■ **Task brief**
Report how many lines in the entries below hold the word "agent". Your answer is that number alone.

*** Opening of Record set ***

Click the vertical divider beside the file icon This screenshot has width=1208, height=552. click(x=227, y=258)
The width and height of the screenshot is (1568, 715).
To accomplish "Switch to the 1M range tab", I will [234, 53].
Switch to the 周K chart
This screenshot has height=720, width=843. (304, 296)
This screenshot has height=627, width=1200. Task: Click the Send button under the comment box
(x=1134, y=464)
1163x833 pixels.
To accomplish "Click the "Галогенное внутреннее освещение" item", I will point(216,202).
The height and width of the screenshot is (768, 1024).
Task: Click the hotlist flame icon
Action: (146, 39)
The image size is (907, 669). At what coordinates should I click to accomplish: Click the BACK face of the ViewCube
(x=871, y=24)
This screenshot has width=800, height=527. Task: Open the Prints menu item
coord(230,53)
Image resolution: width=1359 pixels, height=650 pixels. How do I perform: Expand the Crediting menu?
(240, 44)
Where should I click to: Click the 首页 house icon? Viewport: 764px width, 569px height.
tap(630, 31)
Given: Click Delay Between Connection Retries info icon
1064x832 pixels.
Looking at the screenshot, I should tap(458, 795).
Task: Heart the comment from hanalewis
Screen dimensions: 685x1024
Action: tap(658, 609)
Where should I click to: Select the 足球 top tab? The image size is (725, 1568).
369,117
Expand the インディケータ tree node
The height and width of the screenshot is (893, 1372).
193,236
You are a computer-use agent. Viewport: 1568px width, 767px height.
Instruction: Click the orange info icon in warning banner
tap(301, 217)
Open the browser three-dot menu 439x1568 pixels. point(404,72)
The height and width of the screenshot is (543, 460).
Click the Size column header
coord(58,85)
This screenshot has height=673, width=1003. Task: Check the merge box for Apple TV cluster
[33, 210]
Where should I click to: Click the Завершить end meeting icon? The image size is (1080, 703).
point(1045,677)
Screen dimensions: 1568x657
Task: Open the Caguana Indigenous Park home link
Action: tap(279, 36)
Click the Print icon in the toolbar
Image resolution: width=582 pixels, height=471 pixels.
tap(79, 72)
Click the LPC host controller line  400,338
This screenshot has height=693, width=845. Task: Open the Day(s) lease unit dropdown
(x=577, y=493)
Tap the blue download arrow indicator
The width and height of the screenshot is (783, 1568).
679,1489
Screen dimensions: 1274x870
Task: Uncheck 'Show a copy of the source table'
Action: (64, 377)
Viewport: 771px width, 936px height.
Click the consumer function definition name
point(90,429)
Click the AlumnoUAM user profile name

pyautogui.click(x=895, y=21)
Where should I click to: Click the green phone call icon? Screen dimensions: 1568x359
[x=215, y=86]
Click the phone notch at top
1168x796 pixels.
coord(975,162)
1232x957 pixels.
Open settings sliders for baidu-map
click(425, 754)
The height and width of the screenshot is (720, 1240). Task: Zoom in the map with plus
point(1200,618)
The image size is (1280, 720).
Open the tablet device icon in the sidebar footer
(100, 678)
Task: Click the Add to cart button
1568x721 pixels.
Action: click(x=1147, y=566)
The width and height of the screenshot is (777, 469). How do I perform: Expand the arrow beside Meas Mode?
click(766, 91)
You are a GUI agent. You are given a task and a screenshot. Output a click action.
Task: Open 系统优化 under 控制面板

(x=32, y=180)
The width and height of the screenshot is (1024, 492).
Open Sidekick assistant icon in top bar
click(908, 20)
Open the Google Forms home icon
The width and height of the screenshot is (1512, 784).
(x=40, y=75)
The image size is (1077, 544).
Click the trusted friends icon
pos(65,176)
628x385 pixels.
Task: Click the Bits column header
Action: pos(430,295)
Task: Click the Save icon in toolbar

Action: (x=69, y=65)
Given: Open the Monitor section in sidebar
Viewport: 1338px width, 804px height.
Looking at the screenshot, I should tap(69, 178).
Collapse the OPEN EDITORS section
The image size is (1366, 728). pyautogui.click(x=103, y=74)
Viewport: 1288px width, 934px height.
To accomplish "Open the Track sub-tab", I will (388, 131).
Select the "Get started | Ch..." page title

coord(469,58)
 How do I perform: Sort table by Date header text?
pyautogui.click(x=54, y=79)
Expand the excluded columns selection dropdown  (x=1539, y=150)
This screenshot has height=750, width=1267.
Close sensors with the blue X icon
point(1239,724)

*** Close of Record set ***

■ **Task result**
2